Like Steakholder, Aleph wants to establish a foothold in Muslim-majority ASEAN markets with a line of halal offerings. The Israeli food tech company grows cultivated steaks directly from non-modified beef cells and like its peer, is using Singapore as a springboard to the rest of the region.
In the city-state, Aleph Farms has an agreement with Esco Aster, a contract manufacturing organization, to produce cultivated meat. The two are planning to build the first Halal-certified facility in the world for cultured meat, helping Aleph’s beef steaks unit to obtain approval for products geared toward Muslims.
But that is just one step to tackling markets like Indonesia and Malaysia. The food tech companies are hoping that political differences between Israel and those countries will not dissuade consumers from buying their products.
“In Indonesia, I don’t know how people would think,” acknowledged Sagi Karni, Israel’s former ambassador to Singapore, who recently finished his term as envoy in July. “Some people might have political reservations.”
Karni, however, pointed out that despite the lack of diplomatic recognition for Israel, some Israeli companies do sell their products in majority-Muslim countries. “At the end of the day, you leave it to the people to choose what they want to buy,” he told Nikkei Asia.

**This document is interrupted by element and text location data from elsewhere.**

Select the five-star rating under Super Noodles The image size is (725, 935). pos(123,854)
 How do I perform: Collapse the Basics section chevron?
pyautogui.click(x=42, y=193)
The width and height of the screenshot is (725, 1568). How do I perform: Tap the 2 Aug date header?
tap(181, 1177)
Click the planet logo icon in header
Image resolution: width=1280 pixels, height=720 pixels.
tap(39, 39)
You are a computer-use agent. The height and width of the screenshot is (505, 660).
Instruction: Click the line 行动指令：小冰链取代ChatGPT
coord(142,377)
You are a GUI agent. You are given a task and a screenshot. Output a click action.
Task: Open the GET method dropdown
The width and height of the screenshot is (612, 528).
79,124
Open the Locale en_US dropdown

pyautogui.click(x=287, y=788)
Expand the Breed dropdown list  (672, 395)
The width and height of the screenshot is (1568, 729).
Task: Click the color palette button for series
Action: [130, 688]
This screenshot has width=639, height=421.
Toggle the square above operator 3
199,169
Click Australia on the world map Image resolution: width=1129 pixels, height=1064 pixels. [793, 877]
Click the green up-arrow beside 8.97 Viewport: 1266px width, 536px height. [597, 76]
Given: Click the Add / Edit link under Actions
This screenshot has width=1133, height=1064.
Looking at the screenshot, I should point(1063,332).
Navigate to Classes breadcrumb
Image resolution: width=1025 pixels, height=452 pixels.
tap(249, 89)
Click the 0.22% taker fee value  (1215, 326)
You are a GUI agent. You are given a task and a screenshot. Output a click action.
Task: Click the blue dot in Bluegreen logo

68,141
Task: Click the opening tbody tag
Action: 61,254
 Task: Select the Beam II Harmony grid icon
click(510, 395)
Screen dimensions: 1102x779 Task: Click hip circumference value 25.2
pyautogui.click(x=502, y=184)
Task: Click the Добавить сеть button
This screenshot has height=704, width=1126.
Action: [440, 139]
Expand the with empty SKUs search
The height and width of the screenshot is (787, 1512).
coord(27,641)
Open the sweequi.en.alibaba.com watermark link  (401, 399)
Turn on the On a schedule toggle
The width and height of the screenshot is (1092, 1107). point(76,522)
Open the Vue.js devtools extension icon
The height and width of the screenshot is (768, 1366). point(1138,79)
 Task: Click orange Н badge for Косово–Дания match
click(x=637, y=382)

Political hurdles aside, companies like Tiran Group are continuing to pour funds into research and development to drive food tech innovations for ASEAN. The Israeli company has an aquaculture unit where shellfish undergo a breeding program to increase yield.
“We are already active with farms in China, Vietnam and Singapore,” Haim Avioz, Tiran’s CEO, said. “We are already selling our products to Cambodia, Taiwan, Thailand, Malaysia, Bangladesh, Brunei and more, and are looking into the Indonesia, India and Philippines markets.”